━━━━━ Given data
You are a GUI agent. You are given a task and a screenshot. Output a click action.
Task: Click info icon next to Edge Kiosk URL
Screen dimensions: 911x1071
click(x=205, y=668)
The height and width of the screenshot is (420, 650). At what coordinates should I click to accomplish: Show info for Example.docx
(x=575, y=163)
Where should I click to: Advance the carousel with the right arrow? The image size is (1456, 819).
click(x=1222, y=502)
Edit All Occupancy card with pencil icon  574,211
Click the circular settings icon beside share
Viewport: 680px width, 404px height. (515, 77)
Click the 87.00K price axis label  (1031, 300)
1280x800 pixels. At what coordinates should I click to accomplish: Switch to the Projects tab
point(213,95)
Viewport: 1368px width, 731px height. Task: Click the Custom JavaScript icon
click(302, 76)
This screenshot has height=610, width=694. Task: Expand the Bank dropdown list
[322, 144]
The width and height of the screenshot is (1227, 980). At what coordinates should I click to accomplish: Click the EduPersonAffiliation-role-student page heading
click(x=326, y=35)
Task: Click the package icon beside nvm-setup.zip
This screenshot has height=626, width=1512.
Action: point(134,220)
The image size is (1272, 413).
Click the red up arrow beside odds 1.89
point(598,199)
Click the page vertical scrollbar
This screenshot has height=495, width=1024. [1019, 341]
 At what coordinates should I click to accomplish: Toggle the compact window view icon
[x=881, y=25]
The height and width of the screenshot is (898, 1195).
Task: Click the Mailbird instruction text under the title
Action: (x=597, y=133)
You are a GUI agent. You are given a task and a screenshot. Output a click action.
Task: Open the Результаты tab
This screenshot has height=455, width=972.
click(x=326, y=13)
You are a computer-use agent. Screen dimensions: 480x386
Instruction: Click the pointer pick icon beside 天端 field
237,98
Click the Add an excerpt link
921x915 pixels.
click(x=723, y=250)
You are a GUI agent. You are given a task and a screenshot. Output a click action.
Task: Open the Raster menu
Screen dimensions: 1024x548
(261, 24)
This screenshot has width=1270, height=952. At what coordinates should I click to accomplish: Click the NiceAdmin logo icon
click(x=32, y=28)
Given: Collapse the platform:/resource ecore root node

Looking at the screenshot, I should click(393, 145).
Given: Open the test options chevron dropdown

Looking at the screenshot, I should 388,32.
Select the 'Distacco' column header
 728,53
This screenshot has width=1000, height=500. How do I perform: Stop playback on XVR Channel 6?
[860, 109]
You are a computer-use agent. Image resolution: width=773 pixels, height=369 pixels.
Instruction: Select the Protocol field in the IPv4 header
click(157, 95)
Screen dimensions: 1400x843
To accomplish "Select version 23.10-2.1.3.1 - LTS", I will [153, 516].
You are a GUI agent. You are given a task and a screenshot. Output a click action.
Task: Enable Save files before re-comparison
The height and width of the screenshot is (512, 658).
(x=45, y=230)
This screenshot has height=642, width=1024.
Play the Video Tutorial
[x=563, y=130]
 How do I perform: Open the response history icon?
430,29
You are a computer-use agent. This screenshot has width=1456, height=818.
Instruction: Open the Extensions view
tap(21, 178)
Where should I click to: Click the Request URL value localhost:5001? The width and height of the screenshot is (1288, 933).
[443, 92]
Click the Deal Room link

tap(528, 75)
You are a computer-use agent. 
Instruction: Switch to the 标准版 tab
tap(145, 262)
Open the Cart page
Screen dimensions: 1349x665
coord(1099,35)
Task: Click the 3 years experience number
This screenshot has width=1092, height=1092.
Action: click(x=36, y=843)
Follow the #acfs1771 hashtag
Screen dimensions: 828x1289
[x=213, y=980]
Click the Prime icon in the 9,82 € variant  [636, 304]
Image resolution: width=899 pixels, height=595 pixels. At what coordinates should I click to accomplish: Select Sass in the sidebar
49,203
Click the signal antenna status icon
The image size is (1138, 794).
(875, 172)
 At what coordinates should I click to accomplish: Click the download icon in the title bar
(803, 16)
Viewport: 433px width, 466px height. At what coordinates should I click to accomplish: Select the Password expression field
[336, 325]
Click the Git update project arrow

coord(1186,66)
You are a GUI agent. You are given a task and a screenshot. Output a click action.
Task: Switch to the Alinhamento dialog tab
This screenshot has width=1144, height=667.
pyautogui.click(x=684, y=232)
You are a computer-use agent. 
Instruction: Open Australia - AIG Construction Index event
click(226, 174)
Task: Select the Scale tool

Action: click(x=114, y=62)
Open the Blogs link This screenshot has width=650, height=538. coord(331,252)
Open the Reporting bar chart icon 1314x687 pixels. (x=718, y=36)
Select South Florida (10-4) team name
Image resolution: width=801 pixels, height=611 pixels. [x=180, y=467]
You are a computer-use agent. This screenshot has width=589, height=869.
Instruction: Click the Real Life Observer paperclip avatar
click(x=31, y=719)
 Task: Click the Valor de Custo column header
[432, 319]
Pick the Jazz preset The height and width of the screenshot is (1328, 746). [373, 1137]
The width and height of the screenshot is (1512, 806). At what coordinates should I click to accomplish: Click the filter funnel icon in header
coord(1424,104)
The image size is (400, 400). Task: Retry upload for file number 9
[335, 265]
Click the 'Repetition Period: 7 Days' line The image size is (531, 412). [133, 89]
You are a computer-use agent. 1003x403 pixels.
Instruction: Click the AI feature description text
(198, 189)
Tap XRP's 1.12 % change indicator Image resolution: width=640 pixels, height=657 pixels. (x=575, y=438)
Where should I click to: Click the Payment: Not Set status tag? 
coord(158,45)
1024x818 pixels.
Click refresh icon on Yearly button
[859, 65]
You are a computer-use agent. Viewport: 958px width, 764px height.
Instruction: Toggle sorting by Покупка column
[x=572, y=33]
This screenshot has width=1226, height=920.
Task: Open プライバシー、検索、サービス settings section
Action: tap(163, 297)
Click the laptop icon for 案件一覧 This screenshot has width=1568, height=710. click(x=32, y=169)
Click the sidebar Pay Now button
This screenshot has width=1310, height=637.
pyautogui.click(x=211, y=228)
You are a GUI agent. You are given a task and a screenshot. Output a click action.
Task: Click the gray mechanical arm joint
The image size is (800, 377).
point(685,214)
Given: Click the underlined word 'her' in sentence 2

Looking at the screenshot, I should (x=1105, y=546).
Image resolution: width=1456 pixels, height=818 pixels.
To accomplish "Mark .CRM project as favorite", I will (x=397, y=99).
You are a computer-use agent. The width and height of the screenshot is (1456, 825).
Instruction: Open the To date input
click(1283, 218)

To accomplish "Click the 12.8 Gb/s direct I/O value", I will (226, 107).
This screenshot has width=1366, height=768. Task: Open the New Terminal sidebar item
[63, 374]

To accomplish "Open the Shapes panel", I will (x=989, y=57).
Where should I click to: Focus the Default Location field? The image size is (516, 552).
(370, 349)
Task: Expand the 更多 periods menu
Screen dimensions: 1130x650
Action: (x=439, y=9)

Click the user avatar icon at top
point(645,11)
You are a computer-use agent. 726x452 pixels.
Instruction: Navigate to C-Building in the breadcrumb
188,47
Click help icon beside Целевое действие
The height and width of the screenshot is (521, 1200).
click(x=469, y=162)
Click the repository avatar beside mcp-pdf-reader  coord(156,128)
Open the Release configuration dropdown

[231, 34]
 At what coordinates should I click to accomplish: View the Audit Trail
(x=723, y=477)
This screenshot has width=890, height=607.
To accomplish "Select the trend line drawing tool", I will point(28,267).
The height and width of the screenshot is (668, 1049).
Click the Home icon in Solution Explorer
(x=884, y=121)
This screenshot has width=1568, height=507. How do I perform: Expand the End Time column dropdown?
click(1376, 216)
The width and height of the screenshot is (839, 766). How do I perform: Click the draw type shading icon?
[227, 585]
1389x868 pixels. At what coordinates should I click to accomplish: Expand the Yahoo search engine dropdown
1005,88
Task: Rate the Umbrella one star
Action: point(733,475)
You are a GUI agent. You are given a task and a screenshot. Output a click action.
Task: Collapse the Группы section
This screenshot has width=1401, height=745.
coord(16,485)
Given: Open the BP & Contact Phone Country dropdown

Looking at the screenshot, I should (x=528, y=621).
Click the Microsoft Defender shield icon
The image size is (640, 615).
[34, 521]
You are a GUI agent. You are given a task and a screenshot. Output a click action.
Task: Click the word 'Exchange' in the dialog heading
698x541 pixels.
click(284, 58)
━━━━━━━━━━
Problem details: Rename "refresh icon" to "reload icon" in the entries from the line with "Where should I click to: Click the Payment: Not" up to and including the line with "Looking at the screenshot, I should (x=1105, y=546).", and give those lines again with nothing else changed.

The reply:
Where should I click to: Click the Payment: Not Set status tag? 
coord(158,45)
1024x818 pixels.
Click reload icon on Yearly button
[859, 65]
You are a computer-use agent. Viewport: 958px width, 764px height.
Instruction: Toggle sorting by Покупка column
[x=572, y=33]
This screenshot has width=1226, height=920.
Task: Open プライバシー、検索、サービス settings section
Action: tap(163, 297)
Click the laptop icon for 案件一覧 This screenshot has width=1568, height=710. click(x=32, y=169)
Click the sidebar Pay Now button
This screenshot has width=1310, height=637.
pyautogui.click(x=211, y=228)
You are a GUI agent. You are given a task and a screenshot. Output a click action.
Task: Click the gray mechanical arm joint
The image size is (800, 377).
point(685,214)
Given: Click the underlined word 'her' in sentence 2

Looking at the screenshot, I should (x=1105, y=546).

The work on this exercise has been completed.